» **Required work**
Look through the lines below and copy each one that includes "agent".

» **Data for analysis**
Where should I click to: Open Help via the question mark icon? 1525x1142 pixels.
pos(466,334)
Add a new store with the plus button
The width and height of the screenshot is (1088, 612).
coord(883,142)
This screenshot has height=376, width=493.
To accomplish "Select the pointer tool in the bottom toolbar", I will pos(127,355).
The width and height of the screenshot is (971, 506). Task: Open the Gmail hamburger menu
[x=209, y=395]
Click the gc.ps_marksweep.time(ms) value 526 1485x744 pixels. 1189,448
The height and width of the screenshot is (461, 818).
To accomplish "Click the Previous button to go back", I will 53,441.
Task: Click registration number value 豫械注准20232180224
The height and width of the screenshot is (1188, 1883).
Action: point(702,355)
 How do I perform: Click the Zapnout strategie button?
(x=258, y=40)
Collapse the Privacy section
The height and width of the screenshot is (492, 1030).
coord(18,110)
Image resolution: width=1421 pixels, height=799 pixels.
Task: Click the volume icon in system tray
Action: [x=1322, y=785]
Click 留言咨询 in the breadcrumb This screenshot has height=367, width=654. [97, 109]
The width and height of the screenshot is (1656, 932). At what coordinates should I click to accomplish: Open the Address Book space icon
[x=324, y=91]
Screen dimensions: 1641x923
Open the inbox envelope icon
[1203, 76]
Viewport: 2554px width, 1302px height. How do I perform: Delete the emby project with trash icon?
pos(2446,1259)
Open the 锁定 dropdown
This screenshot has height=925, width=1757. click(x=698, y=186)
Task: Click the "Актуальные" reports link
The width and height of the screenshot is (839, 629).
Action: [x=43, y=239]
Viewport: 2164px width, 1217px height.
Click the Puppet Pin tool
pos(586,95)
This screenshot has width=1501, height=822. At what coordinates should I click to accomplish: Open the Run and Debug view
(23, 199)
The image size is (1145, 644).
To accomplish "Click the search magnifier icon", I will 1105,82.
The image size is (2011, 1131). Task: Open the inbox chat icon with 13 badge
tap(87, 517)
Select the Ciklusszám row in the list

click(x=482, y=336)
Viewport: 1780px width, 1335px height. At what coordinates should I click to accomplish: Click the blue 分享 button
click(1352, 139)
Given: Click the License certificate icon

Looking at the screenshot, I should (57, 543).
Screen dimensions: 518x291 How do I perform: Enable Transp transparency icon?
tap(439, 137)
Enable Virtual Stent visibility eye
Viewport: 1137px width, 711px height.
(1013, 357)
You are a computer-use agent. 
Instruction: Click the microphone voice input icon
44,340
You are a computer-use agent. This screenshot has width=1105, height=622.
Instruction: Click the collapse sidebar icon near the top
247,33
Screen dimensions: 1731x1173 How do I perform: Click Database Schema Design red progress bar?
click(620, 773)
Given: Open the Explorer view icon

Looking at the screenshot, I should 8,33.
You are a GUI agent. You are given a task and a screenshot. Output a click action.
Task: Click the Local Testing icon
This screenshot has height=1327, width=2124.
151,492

» **Answer space**
You are a computer-use agent. 
You are a computer-use agent. This screenshot has width=1105, height=622.
You are a GUI agent. You are given a task and a screenshot. Output a click action.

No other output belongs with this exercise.